The problem is downstream from Square Enix's inability to actually enforce their own terms of service. The vast majority of these tools run client-side and without protection mechanisms in place to detect and moderate what interacts with the game client, they're unable to have an actual moderation stance beyond picking off users that broadcast third party tool usage via Twitch and other social media platforms. The lack of any anti-cheat is astounding when you consider it's norm for online-only games on PC, even those without console versions.

That said, an anti-cheat alone doesn't truly solve the problem as a small portion of tools will always get through any cracks and SE would still need a moderation stance. Riot Games, for example, are very strict and their anti-cheat will either refuse to start the game or kick you from it if anything unusual is detected. As a comparison point, Blizzard typically opt for ban waves in games such as World of Warcraft based on what their anti-cheat detects and the investigations they run internally. Neither approach is right nor wrong and ultimately reflect the genres they're in. Nobody wants an FPS game filled with hackers so just kicking people that seem "sus" is better than having obvious cheaters ruin lobbies. Likewise you wouldn't an anti-cheat throwing a wobbly, potentially, during a raid or Mythic+ dungeon in World of Warcraft so banning after internal investigations works better there.

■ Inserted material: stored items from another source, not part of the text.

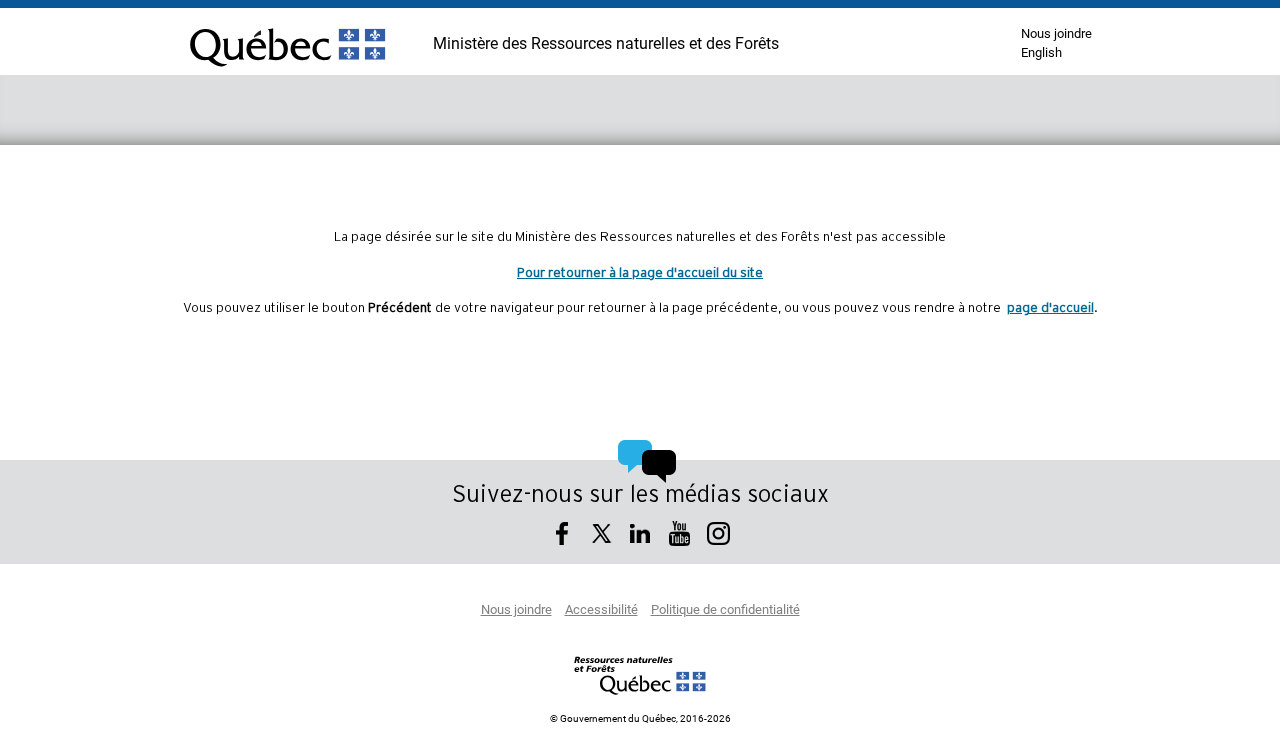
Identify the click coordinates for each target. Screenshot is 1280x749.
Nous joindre (1056, 34)
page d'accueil (1050, 308)
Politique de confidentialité (725, 610)
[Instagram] (718, 536)
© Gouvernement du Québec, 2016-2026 (640, 719)
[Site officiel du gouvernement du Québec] (287, 75)
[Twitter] (601, 536)
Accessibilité (601, 610)
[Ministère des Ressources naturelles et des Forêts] (640, 675)
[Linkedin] (640, 536)
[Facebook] (562, 536)
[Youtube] (679, 536)
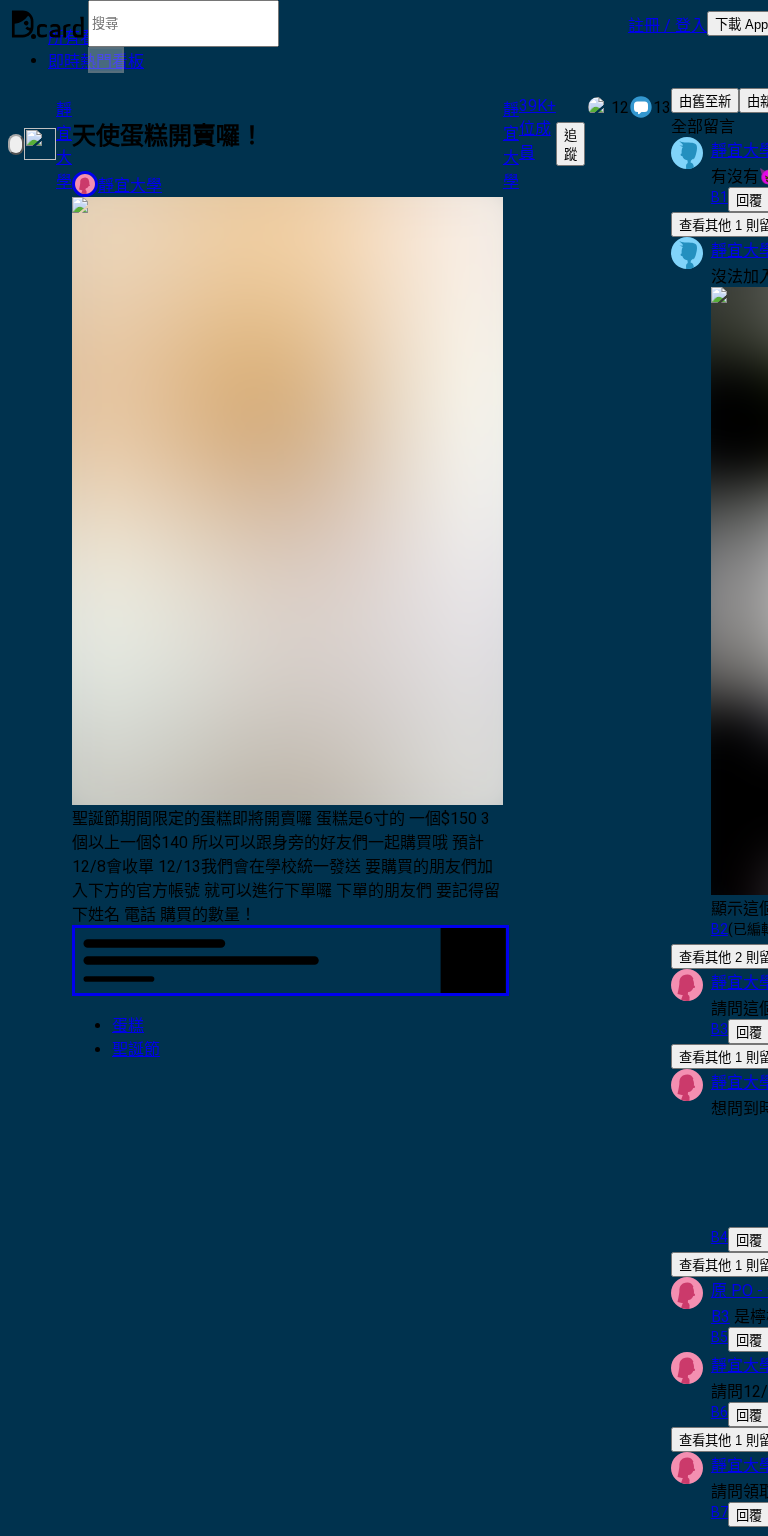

If you read the statement Square Enix released the other day, it's pretty telling that they're unaware to the extend of third-party tools available to this game. That's also a failing in my opinion because at the very least, if they're not going to correctly enforce a terms of service, they should at least be documenting all the ways it's being broken via the range of plugins available publicly on the internet to better inform their game design choices rather than waiting for outrages like this to occur.